Curious if you have any examples of POE items.
The reason I was thinking non POE is because I believe the 28 ports do have fans and have been reported to be quite noisy. That’s really the only reason for me.
Looking at the map near you, we have a good dealer in KC https://www.starkravingsolutions.com/
Or in Tulsa - http://www.pro-ami.com/
or email us directly for other references to a dealer.
Just sent Mstr Matt a PM regarding Los Angeles resellers of Pathway Connectivity gear.Any vendors out in the Los Angeles area? The company I'm putting this together for is out there.
Also, with these switches, I assume it would still be good practice to run separate switches for primary/secondary. So I would need 4 total. I've seen people split primary/secondary between 2 VLAN's on the same switch.. just seems if you're going to have redundancy, you should have redundancy all the way through.. Thanks!
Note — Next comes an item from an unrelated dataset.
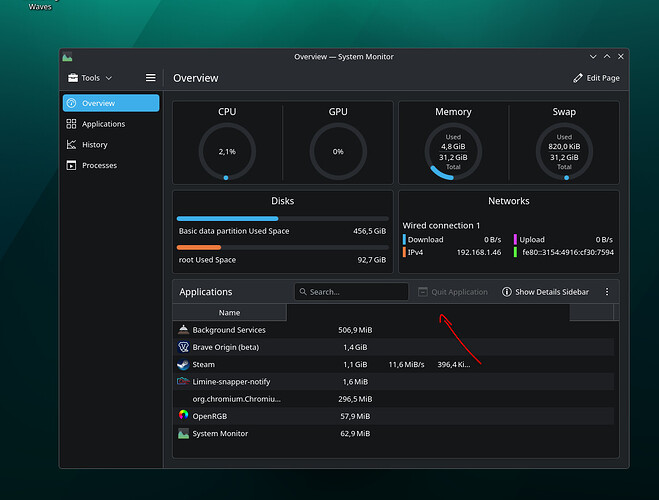Image resolution: width=659 pixels, height=500 pixels.
Task: Open the Tools dropdown menu
Action: point(90,78)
Re: Redundancy, it really depends. Actual failures of switches are incredibly rare. These are devices intended to run 24/7/365 for a decade at a time. With any type of redundancy, you need to identify where to draw a line. If you have separate switches, are you going to feed them from different UPS's or different power sources? Run the cables down different paths in case someone runs over a cable pathway with a forklift? Run a completely 2nd mix surface in case the first one goes down? Which nature of failures are you trying to protect against?
I'm not going to deter you from doing primary and secondary on separate switches if it makes you feel more comfortable, but in most cases that level of redundancy doesn't gain you very much unless you are really pulling out more stops. With the Ciscos it's relatively cheap to do, but if you feel more comfortable with the Pathways, I personally would not spend the money on a secondary set of switches unless you are engaged in broadcast or presidential address type events where the cost of the extra switches is absolutely negligible relative to the ticket or ad revenue of those events.
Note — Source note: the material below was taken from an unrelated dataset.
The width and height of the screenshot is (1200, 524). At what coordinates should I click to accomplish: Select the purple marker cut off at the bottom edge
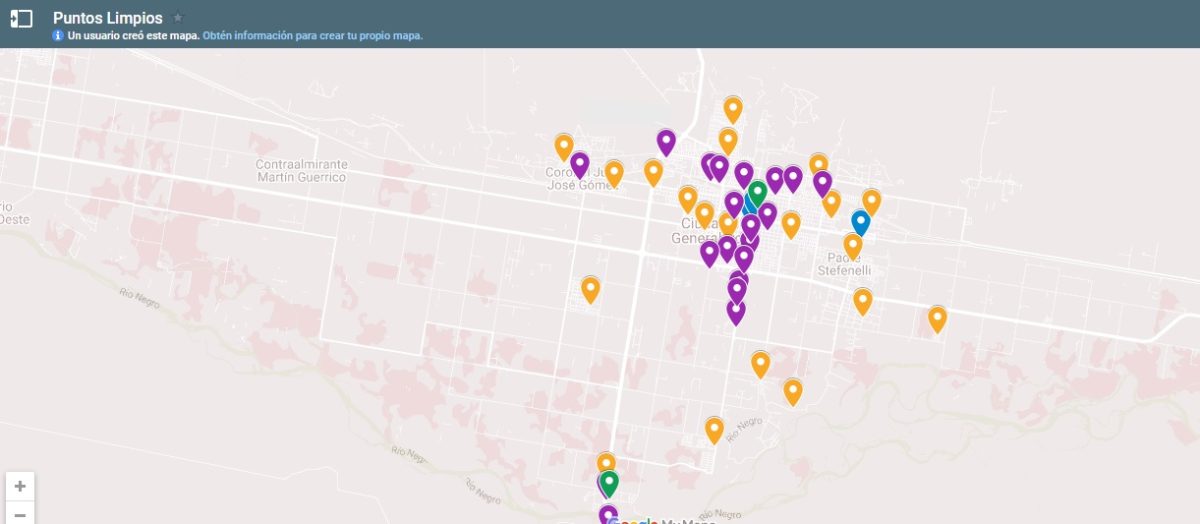click(x=608, y=515)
And even going fully redundant in every possible way doesn't prevent both networks from getting killed simultaneously. Fun fact, when you have a Lake LM-44 processor in redundant mode get locked up and tech support has you do a hard reset, turns out that the LM-44's default back into daisy-chain mode, bridging the primary and secondary, crossing the streams and suffocating the entire Dante system across the whole venue. Ask me how I know that.